After the owners and players agreed on the most recent CBA, the Yankees, and everybody who followed the Yankees, saw there was a giant, flaming loophole begging to be jumped through in 2014. It’s entirely possible the loophole was forged and set aflame specifically to incentivize the Yankees to lower their payroll – temporarily or otherwise.
The Yankees, as gleeful, recidivist violators of the salary threshold, stand to be punished at ever-increasing rates according to the new CBA. However, if they get under the salary limit in 2014 ($189 million), they can reset their clock. The next time they go over, which we all hope and pray will be 2015, they will be punished as first time offenders and save a ton of dough.
Thus a goal was born in the winter of 2011 – to trim annual salary from the customary $210 million down to $189 million within two years. This is made more difficult because the Yankees owe a lot of money to CC Sabathia, Alex Rodriguez and Mark Teixeira in 2014, and Alex and Teix no longer play up to their paychecks. To field a World Series contender in 2014 would take creativity, starting right then and there.
Spending big on free agents isn’t as easy under these new constraints, but there are other ways to acquire talent. International free agents have no track record and less bargaining power, so their first contracts are often very reasonable. Posting fees don’t count towards the salary cap and the contracts that follow them are also very reasonable.
Of course without the Major League track record comes a huge risk of getting a crappy, Kei-Igawa-level talent. That’s why the Yankees usually have an advantage when it comes time to sign them; they can absorb that hit better than anyone else. The Yankees employed Hideki Irabu, Orlando Hernandez, Jose Contreras, Hideki Matsui and Kei Igawa via these routes and, on the whole, they received excellent return on their investments.
Two major players came down the pike just after the Yankees signed the CBA. The Oakland A’s Yoenis Cespedes was one of the best outfielders in the American League last year. He makes nine million dollars a year.

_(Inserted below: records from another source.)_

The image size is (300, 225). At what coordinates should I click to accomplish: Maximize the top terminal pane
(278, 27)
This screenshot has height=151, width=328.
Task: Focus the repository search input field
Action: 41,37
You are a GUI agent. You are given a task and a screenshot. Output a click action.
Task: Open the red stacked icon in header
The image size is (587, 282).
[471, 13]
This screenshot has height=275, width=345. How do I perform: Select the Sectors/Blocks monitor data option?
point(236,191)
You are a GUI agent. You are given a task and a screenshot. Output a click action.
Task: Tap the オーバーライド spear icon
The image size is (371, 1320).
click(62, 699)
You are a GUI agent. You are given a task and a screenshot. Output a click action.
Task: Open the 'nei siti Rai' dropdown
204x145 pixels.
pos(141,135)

Rather than find out just how much ground Brett Gardner can cover, the Yankees just gave Ichiro Suzuki a two year commitment for $13 million. And now they’ve pumped more 2014 cash into Vernon Wells, where’s there’s plenty of room where his baseball talent used to be. There no question that Cespedes was a risk, but I have a hard time thinking he was a bigger risk of failure than the players who have already proven they have straight sucked eggs for the last two years.

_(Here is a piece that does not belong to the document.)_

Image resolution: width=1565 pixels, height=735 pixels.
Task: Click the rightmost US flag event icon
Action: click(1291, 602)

Yu Darvish was hot topic around here last year and he divided the room. Japanese pitchers have faired poorly in the USA, though not universally, domo arigato Kuroda-san, and Darvish came attached to a big posting fee. He won 16 and struck out 221 in 191 innings for the Rangers. He walked too many and wasn’t a Cy Young candidate or anything, but he sure looks good at $9.3 million a year for the next five years. After one-year deals to Kuroda and Pettitte expire and Phil Hughes files for free agency, the 2014 rotation looks like CC Sabathia and a wishing well.
The Yankees did not seriously pursue either of these players, nor did they get close to Aroldis Chapman, though his courtship took place before the current CBA and its loopholes. Whether that makes the Yankees lack of effort to acquire his raw yet undeniable talent more or less forgivable is up to you.
Either the Yankees don’t know how to evaluate international talent or they are cheaper than we thought. When Chapman came and went without any news of an offer from the Yankees, I was surprised. When they lost with a whimper on Darvish and Cespedes (not to mention Jorge Soler)?
The acquisition of Wells and Suzuki suggest a combination of penny-pinching and incompetence and incompetent penny-pinching that is downright scary.